[extropy-chat] Should You be Freaking About Oil Peaking?
kevinfreels.com
kevin at kevinfreels.com
Tue May 24 15:46:19 UTC 2005
I'm curious. Does anyone know of anythign that couldn;t be modified to run
on ethanol? What about pure ethanol? I know that currently ethanol is
basically poisoned so people can't get drunk off of it and gasoline is part
of the poison mixture, but is the gasoline itself necessary? Can aviation
fuel and be made of ethanol? Or more correctly, can sufficient aviation
engines be built for use with ethanol? Has anyone tested an ethanol jet
engine or does ethanol just not carry enough energy?

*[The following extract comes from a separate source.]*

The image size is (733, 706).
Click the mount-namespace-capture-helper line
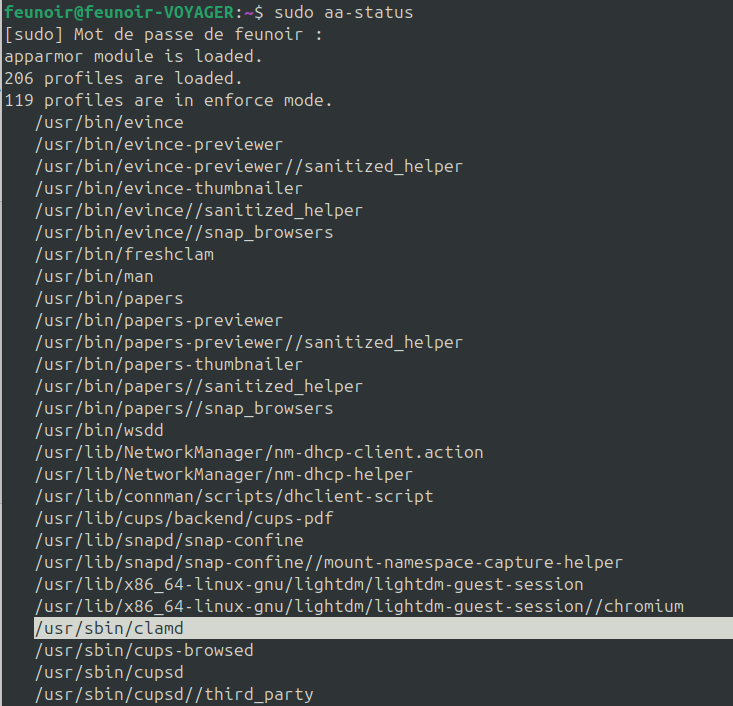coord(328,562)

I really don;t know a lot about ethanol, but it seems to me that if we are
subsidizing farmers to not grow corn, and at the same time oil is getting
too expensive, maybe we should be putting a lot more emphasis on ethanol
production. There's no need to shrink the automobile to a point where people
hate using them. It may work in europe, but Americans love their cars.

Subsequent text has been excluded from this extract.